A domestic reform push – and a challenge to that view

Clemens Fuest, president of the Ifo Institute, has called on the federal government to push through far-reaching changes at home. He wants more investment, stronger innovation and a fresh growth agenda. For many economists, the solution starts in Germany.

The new study by Tordoir and Setser, however, calls this widely held view at least partly into question. They locate the root of the problem not in German labor costs or bureaucracy, but in China’s targeted industrial policy – market barriers, state subsidies, strategic control of raw materials and direct policy interventions that give Chinese companies a structural advantage.

Related: EU giants back market union plans

Where China is pulling ahead

Chinese firms now dominate in raw materials, rare earths and basic chemicals for the pharmaceutical industry. The same pattern shows up in chips, robotics, batteries and electric cars. According to the authors, China leads these sectors both technologically and economically.

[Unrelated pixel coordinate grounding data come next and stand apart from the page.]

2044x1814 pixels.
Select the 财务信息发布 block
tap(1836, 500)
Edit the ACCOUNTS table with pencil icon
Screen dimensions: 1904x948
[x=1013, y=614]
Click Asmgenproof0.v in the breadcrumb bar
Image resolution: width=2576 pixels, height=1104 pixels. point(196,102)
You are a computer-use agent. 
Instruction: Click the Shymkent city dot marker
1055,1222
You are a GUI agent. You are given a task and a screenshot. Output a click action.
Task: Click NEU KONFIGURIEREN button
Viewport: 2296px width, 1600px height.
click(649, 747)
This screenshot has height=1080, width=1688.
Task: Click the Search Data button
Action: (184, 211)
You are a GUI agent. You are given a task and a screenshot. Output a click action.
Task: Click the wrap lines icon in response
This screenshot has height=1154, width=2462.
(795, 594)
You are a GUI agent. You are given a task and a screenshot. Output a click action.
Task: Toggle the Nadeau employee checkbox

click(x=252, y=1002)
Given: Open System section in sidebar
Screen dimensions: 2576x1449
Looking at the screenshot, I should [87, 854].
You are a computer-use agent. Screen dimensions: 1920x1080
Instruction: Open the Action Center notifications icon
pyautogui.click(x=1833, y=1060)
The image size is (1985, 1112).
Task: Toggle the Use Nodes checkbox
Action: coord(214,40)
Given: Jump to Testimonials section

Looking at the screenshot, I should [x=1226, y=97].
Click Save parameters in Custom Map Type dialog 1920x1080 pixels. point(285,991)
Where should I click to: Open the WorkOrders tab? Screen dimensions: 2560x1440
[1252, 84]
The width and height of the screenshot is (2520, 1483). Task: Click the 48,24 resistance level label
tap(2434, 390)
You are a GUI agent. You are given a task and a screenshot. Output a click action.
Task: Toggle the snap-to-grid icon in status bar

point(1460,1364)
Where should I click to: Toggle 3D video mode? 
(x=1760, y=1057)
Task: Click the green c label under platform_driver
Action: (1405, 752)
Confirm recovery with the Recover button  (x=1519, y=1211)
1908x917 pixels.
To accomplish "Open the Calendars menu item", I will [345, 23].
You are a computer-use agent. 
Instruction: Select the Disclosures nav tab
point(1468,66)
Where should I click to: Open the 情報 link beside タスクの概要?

The shift is most visible in cars. Since the end of the Covid-19 pandemic, Chinese manufacturers have expanded their global market share quickly. Tordoir and Setser see this as a warning of how fast industrial power relations can shift – with serious consequences for traditional manufacturing countries like Germany.

They expect European companies to lose more ground in the coming years, not only abroad but also inside Europe. They point to Germany’s solar industry, once a global showcase and now nearly extinct. They also cite the decline of industrial heartlands in the United States in the 2000s as a cautionary example for Germany’s own industrial regions.

The numbers tell a clear story

China’s exports have recently grown much faster than global trade as a whole. Germany, meanwhile, has recorded declining business with China since 2023. The authors argue this is hitting industrial value creation and employment hard. The report does not provide exact percentage figures, but the trend is unambiguous.

Related: Why Fast Consumer Loans (Forbrukslån) is an Excellent Idea

That kind of collapse could repeat in other industries, the authors warn, if Berlin does not act.

What the study recommends – and what Germany is doing

Tordoir and Setser call for stronger protective measures: higher tariffs on sensitive industrial imports, more preference for European products, stricter rules for Chinese companies that want to manufacture in Europe, and even joint-venture requirements modeled on China’s own approach.

So far, Germany has responded cautiously. The country’s close economic ties with China and fear of retaliation are part of the reason. Europe also still depends on Chinese supplies in critical raw materials and industrial intermediate goods.

Related: 3 Reasons Why Having An Excellent BUSINESS Isn’t Enough

This week, Federal Economics Minister Katherina Reiche (CDU) is traveling to China with a delegation of about 40 business representatives, looking for cooperation projects. The trip suggests Berlin still sees Beijing as a partner, not primarily a threat.

EU pressure grows – Germany stays out

Inside the European Union, patience is wearing thin. France, Spain, Italy, the Netherlands and Lithuania have signed an informal position paper calling for a tougher response to China’s trade practices. Germany did not back the initiative.

In March, Chancellor Friedrich Merz (CDU) urged the conclusion of a trade agreement with Beijing. Brussels rejected that proposal. The gap between Berlin’s stance and that of other EU capitals is widening, and the new study adds fresh evidence that the old assumption – that Germany’s problems are mostly homemade – may no longer hold.